Schematic of the modified serine cycle (A), the homoserine cycle (B), the serine-threonine cycle (C), and the enhanced serine-threonine cycle (D). Solid arrows represent single-step reactions; dashed arrows indicate multi-step conversions; red arrows represent the serine biosynthesis pathway catalyzed by GlyA; fluorescent green arrows represent the serine biosynthesis pathway catalyzed by EcLtaE. Abbreviations: MDH: methanol dehydrogenase; FDH: formaldehyde dehydrogenase; CH2=H4F: 5,10-methylenetetrahydrofolate; GlyA: serine hydroxymethyl transferase; serA: phosphoglycerate dehydrogenase; H4F: tetrahydrofolate; CoA: coenzyme A; ATP: adenosine triphosphate; Sal: serine aldolase; LtaE: low-specificity L-threonine aldolase; EcLtaE: LtaE from E. coli; NADH: reduced form of nicotinamide-adenine dinucleotide; PQQH2: pyrroloquinoline quinol.

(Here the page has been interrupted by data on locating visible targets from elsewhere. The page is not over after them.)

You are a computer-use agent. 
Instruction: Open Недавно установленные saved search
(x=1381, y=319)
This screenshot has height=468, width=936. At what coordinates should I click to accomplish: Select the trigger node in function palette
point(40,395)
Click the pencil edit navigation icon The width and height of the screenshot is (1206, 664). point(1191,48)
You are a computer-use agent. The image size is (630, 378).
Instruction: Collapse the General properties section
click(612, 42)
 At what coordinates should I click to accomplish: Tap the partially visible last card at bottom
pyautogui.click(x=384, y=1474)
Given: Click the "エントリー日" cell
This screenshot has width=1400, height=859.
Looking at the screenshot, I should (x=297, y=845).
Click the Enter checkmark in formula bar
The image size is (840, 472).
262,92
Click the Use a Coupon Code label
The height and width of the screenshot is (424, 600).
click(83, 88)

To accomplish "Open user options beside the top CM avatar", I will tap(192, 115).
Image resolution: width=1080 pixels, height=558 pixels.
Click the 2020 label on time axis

ENZYME ENGINEERING FOR METHANOL OXIDATION
In methanol assimilation pathways, methanol oxidation catalyzed by methanol dehydrogenase (MDH) or alcohol dehydrogenases (ADHs) constitutes an essential and irreplaceable step (19, 20). Nevertheless, accumulating evidence indicates that the inherent limitations of MDH—such as low catalytic efficiency and suboptimal substrate affinity—frequently render methanol oxidation a major rate-limiting step in C1 metabolic pathways (21). To circumvent this problem, a variety of MDHs have been identified and characterized, providing multiple catalytic options for methanol bioconversion (20). Among these, NAD^+^-dependent MDHs are particularly attractive due to their simple genetic basis, ease of heterologous expression and engineering, and concomitant generation of NADH, which supplies reducing power for biosynthetic processes. Strategies including enzyme screening, semi-rational design, and directed evolution have been widely applied to optimize MDH activity, substrate specificity, thermostability, and expression efficiency—collectively advancing methanol oxidation.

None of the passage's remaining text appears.